Miauton’s attention during the test drive, however, was more about the technology in the hull of the ship. There, four salt-water-proof batteries from Lithium System feed the ship’s electric motor with a total output of 240 kilowatt hours. 
The Swedish offshoot of the Caterpillar Group built the special ship screw, which uses the water resistance to charge the battery during sailing operation. In addition, employees from Illnau have installed all the electronics, the ship control, the on-board power grid and the propulsion system. The project went to the substance of the company with four employees. “At least three employees have been on site in the last few days,” says Miauton. 

Electricity saves fuel
In Iceland, the new technology is also of great importance. The Prime Minister’s visit was announced for the launch. The project was supported by Scandinavian companies and institutions. 
The idea for the hybrid technology came from the Rensea Group, in which the participants had joined forces. Lithium System was the only representative from a domestic country as a Swiss company. Miauton expected the company to be able to use hybrid technology to be present in the world’s oceans. “We are using the project to advance our technology,” he said. “That’s why we invested in Rensea and spent around 200,000 Swiss francs on the development of the high-sea battery alone.” 
The market potential for the technology is theoretically as far as the inland lakes and the seas: every ship owner is a potential customer: on sailing ships, a diesel generator is internationally prescribed for safety reasons. Especially when the traffic is slack or near the harbour, captains like to throw the engine. “The burning of fuel, however, contradicts the idea of environmentally friendly progress with wind power,” says Miauton. 
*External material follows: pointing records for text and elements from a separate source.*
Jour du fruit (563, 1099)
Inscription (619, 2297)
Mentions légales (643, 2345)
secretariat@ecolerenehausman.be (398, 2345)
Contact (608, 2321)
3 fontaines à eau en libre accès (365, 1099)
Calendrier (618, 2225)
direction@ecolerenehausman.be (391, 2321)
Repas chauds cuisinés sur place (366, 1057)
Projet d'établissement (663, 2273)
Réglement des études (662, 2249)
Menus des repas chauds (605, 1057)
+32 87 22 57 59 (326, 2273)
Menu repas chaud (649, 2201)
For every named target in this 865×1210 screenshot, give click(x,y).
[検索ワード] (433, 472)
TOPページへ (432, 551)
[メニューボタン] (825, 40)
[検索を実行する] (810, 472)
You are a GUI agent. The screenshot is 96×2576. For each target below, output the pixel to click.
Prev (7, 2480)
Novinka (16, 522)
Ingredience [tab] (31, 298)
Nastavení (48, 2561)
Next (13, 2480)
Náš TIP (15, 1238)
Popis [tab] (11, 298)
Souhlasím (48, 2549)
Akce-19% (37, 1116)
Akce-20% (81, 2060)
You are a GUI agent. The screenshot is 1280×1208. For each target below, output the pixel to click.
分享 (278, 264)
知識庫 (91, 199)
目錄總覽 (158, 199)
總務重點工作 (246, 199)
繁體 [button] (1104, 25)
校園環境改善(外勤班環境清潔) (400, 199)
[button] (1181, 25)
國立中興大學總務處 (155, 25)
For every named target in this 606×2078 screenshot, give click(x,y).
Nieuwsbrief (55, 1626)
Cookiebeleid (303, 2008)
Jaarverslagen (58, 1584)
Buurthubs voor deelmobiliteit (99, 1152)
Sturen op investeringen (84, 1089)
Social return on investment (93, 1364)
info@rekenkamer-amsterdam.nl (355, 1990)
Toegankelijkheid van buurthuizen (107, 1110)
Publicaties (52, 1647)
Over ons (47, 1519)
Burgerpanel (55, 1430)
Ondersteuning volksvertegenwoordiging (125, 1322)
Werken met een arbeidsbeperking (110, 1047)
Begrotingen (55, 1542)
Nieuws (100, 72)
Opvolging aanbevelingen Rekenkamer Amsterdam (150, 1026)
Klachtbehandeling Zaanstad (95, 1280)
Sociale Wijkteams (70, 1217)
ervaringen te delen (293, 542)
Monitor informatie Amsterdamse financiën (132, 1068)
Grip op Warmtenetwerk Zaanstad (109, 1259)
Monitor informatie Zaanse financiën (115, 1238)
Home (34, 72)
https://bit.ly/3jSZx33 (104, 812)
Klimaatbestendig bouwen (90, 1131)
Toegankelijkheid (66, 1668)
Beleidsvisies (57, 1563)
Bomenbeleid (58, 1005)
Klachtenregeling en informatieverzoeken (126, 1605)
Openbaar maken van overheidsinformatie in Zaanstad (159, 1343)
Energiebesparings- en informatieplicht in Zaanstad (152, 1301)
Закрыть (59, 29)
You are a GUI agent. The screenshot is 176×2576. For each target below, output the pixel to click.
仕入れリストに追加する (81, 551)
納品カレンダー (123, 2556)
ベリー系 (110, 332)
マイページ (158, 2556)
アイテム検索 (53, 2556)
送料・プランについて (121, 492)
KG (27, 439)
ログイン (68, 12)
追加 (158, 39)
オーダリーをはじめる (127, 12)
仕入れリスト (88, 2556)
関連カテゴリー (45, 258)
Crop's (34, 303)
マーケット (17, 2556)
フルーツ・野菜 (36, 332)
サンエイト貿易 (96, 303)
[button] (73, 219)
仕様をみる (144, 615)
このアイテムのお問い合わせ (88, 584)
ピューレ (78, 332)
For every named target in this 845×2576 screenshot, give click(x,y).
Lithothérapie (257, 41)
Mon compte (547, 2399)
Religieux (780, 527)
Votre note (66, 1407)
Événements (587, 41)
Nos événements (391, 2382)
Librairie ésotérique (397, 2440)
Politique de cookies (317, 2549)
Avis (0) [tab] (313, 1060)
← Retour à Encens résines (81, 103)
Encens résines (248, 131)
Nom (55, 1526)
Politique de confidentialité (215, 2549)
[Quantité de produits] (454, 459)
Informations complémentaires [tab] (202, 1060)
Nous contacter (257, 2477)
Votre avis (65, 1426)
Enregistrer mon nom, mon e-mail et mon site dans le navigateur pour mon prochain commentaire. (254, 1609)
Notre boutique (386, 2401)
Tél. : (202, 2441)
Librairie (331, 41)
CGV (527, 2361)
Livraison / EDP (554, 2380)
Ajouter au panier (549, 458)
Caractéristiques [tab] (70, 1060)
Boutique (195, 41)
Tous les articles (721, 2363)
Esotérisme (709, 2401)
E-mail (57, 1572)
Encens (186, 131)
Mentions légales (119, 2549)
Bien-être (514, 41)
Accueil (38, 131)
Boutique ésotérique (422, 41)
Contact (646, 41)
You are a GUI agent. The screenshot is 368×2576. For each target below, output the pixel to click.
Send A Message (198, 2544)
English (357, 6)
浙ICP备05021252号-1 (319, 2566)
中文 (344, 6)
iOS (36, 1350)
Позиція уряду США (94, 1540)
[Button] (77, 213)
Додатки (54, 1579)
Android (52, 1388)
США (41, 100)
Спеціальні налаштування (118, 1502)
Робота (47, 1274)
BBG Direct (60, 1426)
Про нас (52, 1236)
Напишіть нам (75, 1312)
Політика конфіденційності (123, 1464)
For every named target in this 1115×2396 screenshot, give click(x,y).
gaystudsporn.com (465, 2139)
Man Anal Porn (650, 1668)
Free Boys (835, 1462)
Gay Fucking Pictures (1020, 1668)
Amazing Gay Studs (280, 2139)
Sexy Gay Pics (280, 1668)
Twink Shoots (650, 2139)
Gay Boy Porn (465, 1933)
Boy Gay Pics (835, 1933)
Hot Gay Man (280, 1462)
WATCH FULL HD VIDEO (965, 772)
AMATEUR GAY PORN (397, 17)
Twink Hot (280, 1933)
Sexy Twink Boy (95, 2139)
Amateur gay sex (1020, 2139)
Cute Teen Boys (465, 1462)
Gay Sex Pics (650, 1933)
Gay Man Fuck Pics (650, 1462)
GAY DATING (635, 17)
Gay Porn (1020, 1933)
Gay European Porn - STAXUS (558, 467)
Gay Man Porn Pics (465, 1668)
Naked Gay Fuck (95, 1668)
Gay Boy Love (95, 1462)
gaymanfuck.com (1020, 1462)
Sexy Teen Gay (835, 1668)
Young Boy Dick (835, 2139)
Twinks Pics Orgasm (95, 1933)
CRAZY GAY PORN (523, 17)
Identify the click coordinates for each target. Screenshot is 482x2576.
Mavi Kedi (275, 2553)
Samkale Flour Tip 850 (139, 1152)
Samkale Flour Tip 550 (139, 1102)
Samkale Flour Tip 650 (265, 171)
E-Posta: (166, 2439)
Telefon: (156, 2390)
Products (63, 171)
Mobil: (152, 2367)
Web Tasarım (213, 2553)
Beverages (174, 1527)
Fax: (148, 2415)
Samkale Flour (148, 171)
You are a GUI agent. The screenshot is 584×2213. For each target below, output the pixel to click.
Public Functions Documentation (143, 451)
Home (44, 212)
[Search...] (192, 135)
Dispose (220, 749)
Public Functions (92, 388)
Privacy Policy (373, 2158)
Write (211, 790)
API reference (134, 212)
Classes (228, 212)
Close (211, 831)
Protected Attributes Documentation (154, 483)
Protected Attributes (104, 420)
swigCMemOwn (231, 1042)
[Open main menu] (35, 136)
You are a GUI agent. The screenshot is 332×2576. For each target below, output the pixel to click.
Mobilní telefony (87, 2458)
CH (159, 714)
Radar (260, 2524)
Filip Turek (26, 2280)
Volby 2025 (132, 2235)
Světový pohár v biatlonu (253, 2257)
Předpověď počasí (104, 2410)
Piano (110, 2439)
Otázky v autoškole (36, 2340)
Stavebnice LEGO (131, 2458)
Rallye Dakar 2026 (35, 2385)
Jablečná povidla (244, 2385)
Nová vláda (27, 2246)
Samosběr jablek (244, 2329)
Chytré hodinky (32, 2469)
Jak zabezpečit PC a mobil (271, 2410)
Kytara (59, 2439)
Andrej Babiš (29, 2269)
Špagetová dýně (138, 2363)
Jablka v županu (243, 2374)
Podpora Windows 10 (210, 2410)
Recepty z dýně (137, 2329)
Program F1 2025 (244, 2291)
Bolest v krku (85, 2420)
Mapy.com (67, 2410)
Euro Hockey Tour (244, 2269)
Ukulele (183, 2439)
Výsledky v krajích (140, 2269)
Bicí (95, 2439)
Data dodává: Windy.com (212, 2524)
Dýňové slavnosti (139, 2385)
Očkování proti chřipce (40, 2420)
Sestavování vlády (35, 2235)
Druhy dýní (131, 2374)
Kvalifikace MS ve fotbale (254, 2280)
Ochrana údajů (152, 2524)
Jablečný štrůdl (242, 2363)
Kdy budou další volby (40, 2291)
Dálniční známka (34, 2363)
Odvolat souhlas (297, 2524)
Transferred to large ships
For the time being, the maritime hybrid technology was limited to the 30-metre-long “Opal”. It was now a matter of gaining experience and checking whether the calculations would be fulfilled. “Can the technology be applied to larger ships?” wondered Miauton. North Sailing was willing to equip all nine ships in its fleet with the technology. In addition, hybrid technology can also be used for cargo ships or ferries, even steamships, to save fuel. Cargo ships that travel through wind power have been sailing the seas for several years.

Batteries are getting better and better
Electric motors are already frequently used on the road. As part of the “E-Force-One” truck project, two dozen vehicles with lithium batteries are already on the road. More, even bigger Brummis have been ordered. The investment in pioneering projects is necessary in order to be ahead of the market. “There are many competitors around the world, but we are one step ahead of them at the moment.” 
Today, two-thirds of the turnover comes from Switzerland and one third from abroad. Every year, Lithium System imports batteries weighing around 200 tonnes. Miauton responds to the criticism that lithium batteries are not performing enough, given their mass, with a reference to the constant development of lithium technology. For example, nCM or NMC cells (with lithium cobalt manganese chemistry) and for applications with thousands of charging cycles and high currents are mainly The LTO cells (Lithium Titanium Oxyde) in vehicles. Lithium System GmbH has also built large-scale electric vehicles for mine operation and is currently developing an even larger series of up to 190 tons of total weight. 
Lithium System GmbH develops all projects in cooperation with partner companies. The lithium cells always come from China, the inverters and control electronics mostly from Germany, the USA. Progress has also been made in terms of recycling. The lithium batteries used in vehicles can be used for a second phase of life in grid storage systems. The batteries in the belly of the “Opal” are in the middle of their first life cycle after four years.